What is expected> Through to the final line, write out the records below exactly, omitting any images they contain.

Records contained in a dataset
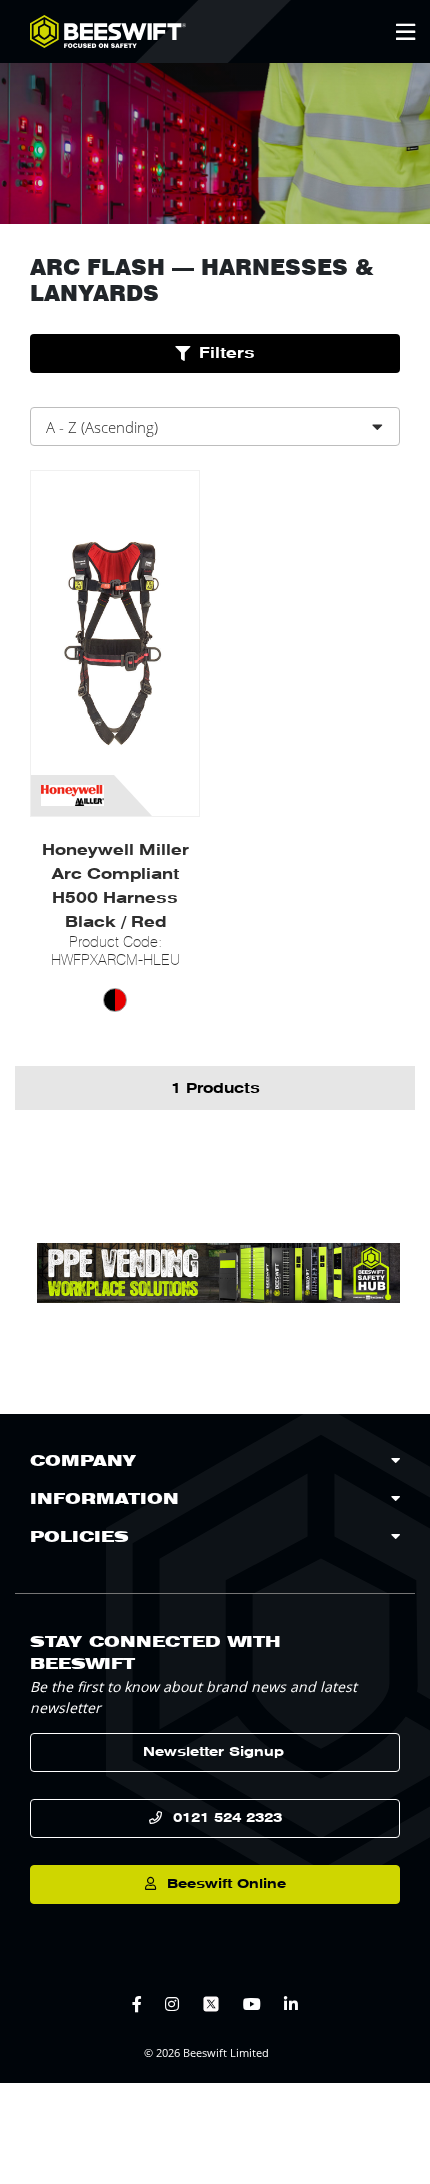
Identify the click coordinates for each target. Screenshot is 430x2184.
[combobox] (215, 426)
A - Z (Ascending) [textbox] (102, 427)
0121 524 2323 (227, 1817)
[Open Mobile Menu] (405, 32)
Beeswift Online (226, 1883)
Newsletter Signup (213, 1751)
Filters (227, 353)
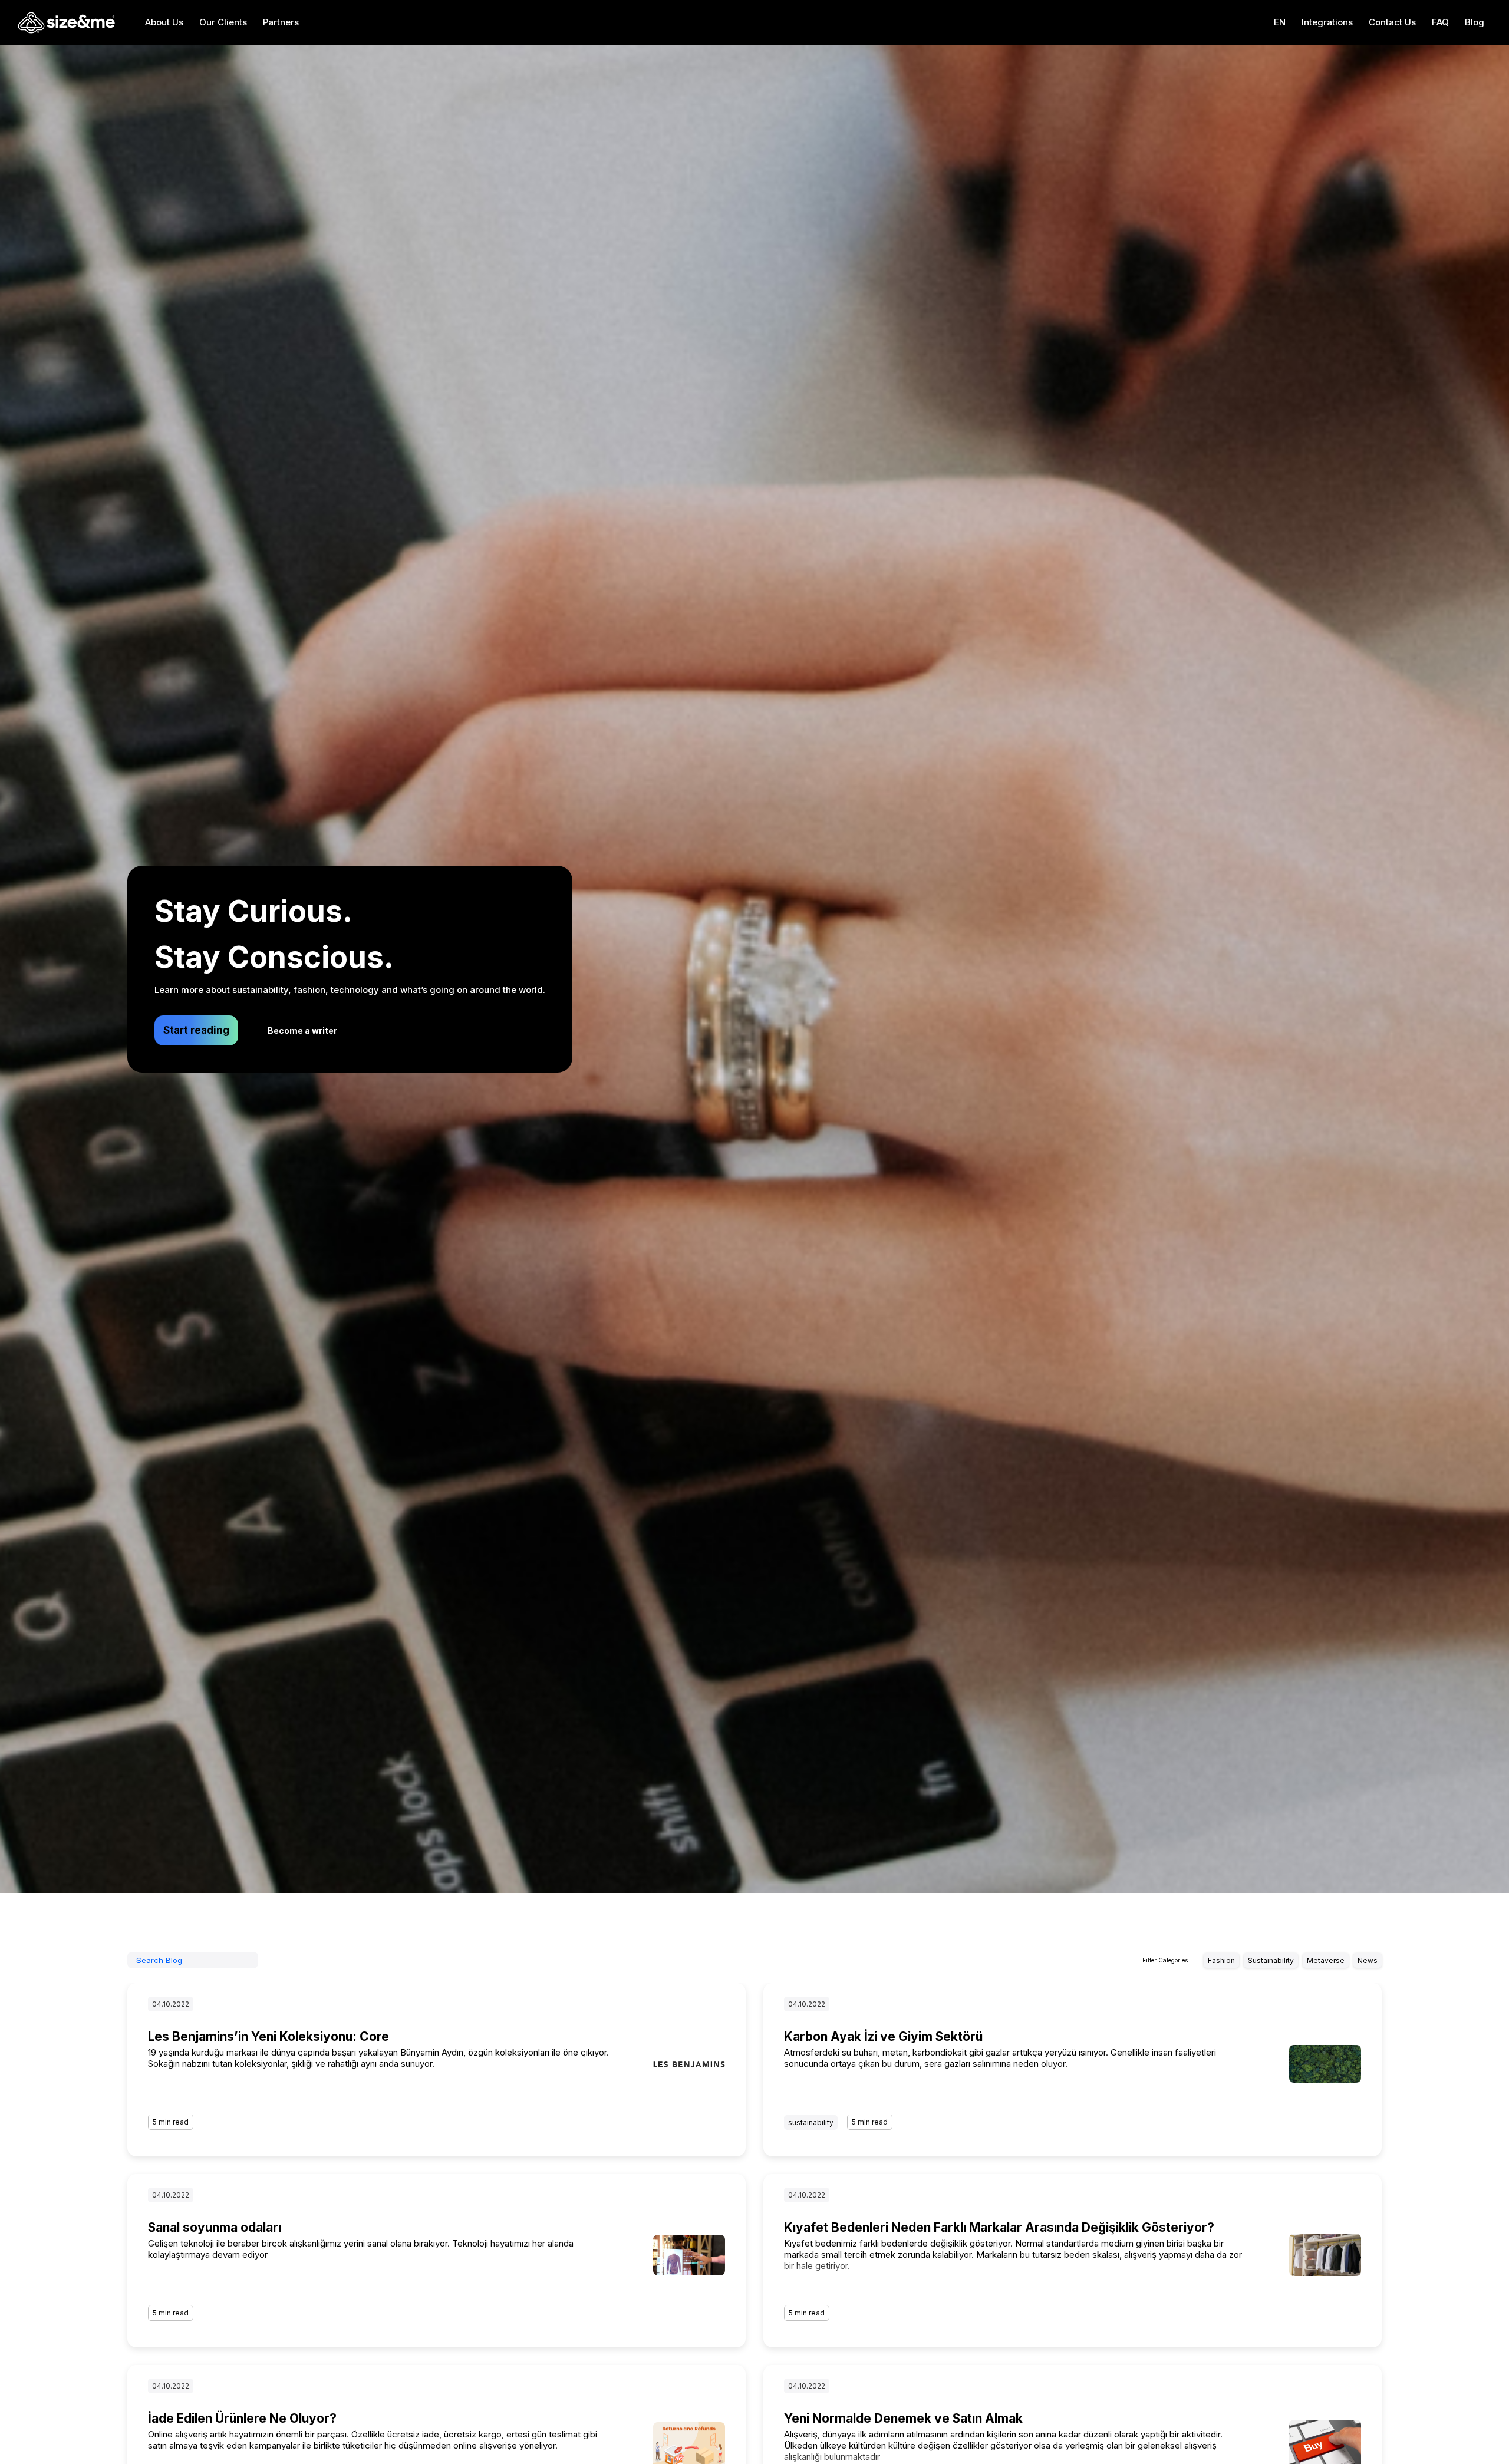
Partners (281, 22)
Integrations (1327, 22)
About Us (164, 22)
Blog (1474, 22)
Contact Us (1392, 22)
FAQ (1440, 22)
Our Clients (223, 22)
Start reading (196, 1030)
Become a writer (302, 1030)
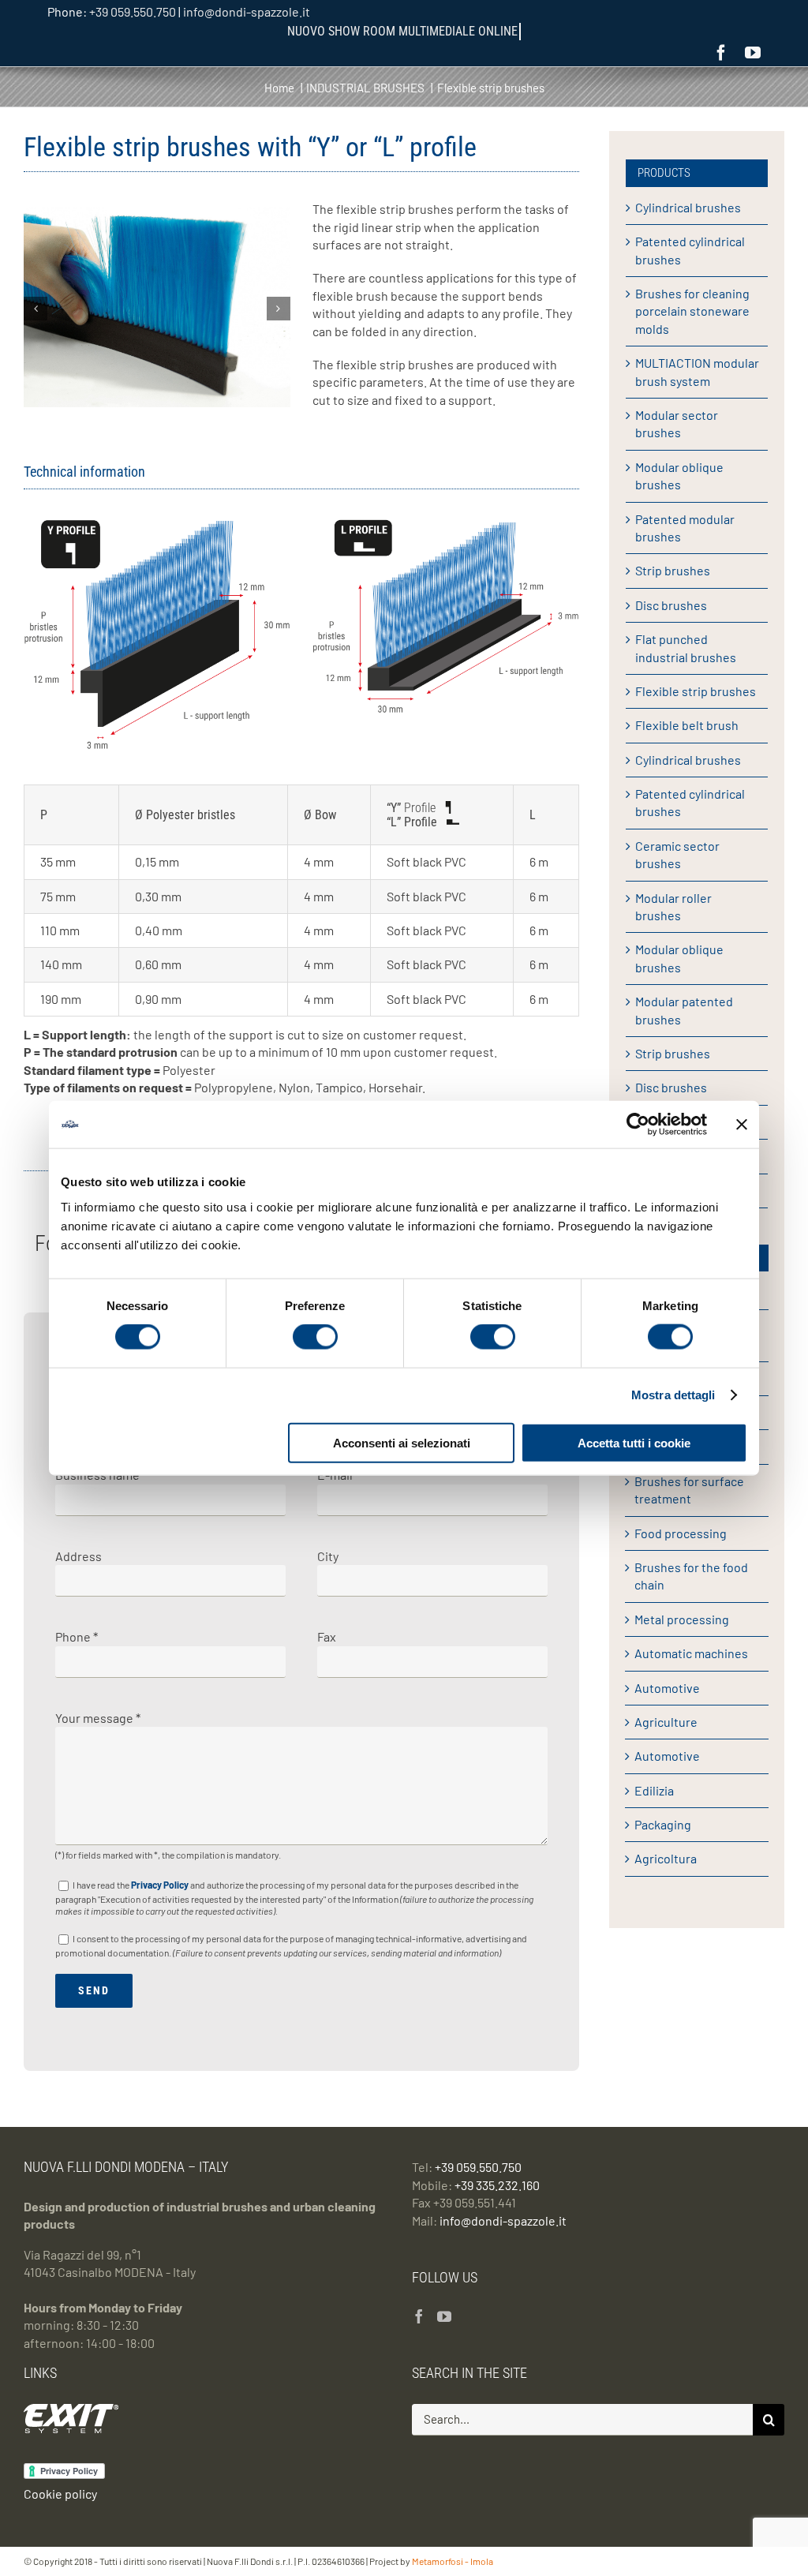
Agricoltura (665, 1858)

Reply to the task>
Identify the click coordinates for each target. Screenshot is 430x2184.
[combobox] (215, 426)
A - Z (Ascending) [textbox] (102, 427)
0121 524 2323 (227, 1817)
[Open Mobile Menu] (405, 32)
Beeswift Online (226, 1883)
Newsletter Signup (213, 1751)
Filters (227, 353)
Partners (281, 22)
Integrations (1327, 22)
About Us (164, 22)
Blog (1474, 22)
Contact Us (1392, 22)
FAQ (1440, 22)
Our Clients (223, 22)
Start reading (196, 1030)
Become a writer (302, 1030)
Agricoltura (665, 1858)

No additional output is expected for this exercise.